My concentration and ability to think clearly comes and goes. I can do work, but only if there's no real schedule to it. I need to be able to focus on my good times. And what makes it worse is, if I need to go anywhere, I'll arrive in worse shape. So, I can do LiveJournal stuff since it's when I can and at my own desk. But if I needed to travel somewhere, I'd arrive out of sorts. I get intermittent vertigo, which seems to make me more likely to get car sick. Plus I'm more sensitive to pressure changes. This means BARTing to San Francisco is painful (you have to go through a tunnel, and the pressure change is a problem for me).

And just to make it all more fun, I get migraines. I'm more likely to get them if I don't get enough sleep or if I'm stressed or if I physically over exert myself.

This means I just cannot keep any sort of reliable schedule. I often have to cancel things I plan in advance. I'm not really comfortable scheduling anything as a thing to do in the future. I can mostly pull this off if I rest for several days in advance of the event. But that's useless for recurring demands. Plus, if I do something like go out to BART and then see a movie (to give you an idea of level of exertion), I will generally need to spend the next two days recovering.

So, I haven't managed to figure out any job that I could have any chance at. And I can't be a technical writer any more. Those parts of my brain don't function the way they used to. A lot of my brain functions differently than it used to, which means I'm still adjusting and learning. I seem to have acquired many ADD/auti-like symptoms, which makes pretty much no sense. I didn't think things like that ~could~ be acquired. And yet... I have a strong sensitivity to various stimuli I used to be able to tune out. I get overwhelmed easily when out in public. I shut down sometimes. And worse, it's recent, so I haven't spent a lifetime learning to compensate.

Date: 2005-02-09 06:38 pm (UTC)
From: [identity profile] leora.livejournal.com
:) I like to think of myself as surprisingly able for a disabled person. They have little scales of disability, and I fall pretty far down on them, as I can't always care for my basic needs (which is why my lothario needs to assist me on a regular basis). Yet, I've done a whole lot on LiveJournal that I'm very proud of. But it makes for a very bizarre feeling. On LiveJournal I am respected and generally viewed as competent. Outside LiveJournal, I am generally viewed as highly disabled. And I usually come across as scatterbrained or stupid because I have problems understanding spoken speech, and I sometimes forget how to speak clearly. Out loud, words will get lost, forgotten, or twisted. For some reason, I can still type fluently. It seems to use a different pathway.

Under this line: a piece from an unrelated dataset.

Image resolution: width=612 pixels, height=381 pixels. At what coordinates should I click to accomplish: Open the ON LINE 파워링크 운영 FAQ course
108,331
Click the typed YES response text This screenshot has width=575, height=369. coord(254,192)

So, it's nice to have a place where people see my abilities. Most of the time I'm viewed as fairly useless. And I know that a lot of my doctors view me that way. Too disabled to be of any value. It's part of why I hate interacting with them.

Date: 2005-02-09 08:35 pm (UTC)
From: [identity profile] leora.livejournal.com
Oh, I get that too. Lots of people think I'm lazy, malingering, or just weird. None of my disabilities are visible. Many of them aren't even visible to doctors. That's part of why they view me so poorly. I look like a fairly healthy, albeit poorly sighted, girl who for some reason keeps complaining of being highly disabled and in lots of pain. But I look so healthy...

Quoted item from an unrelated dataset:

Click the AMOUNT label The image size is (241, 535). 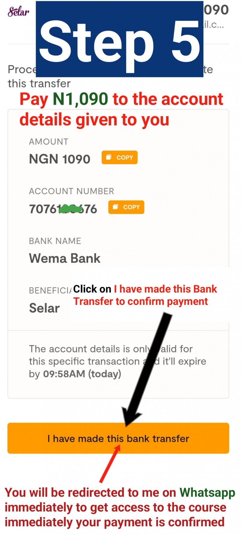[49, 142]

They speech problems are a serious issue. They don't tend to understand that I can't understand what they say well, and that I can't communicate with speech well. And even if I try to explain it, people just don't get it. But then, every time I go to the hospital somebody either hands me written paperwork and says, "here, you can read this." (uh thanks, but no, I can't) or tries to direct me with hand-waving. I have the big white reflective stick with red bit at the bottom. If they can't even understand being blind means you have trouble seeing, then I doubt I can explain totally invisible disabilities. Some days I wonder if I'm really the blind one.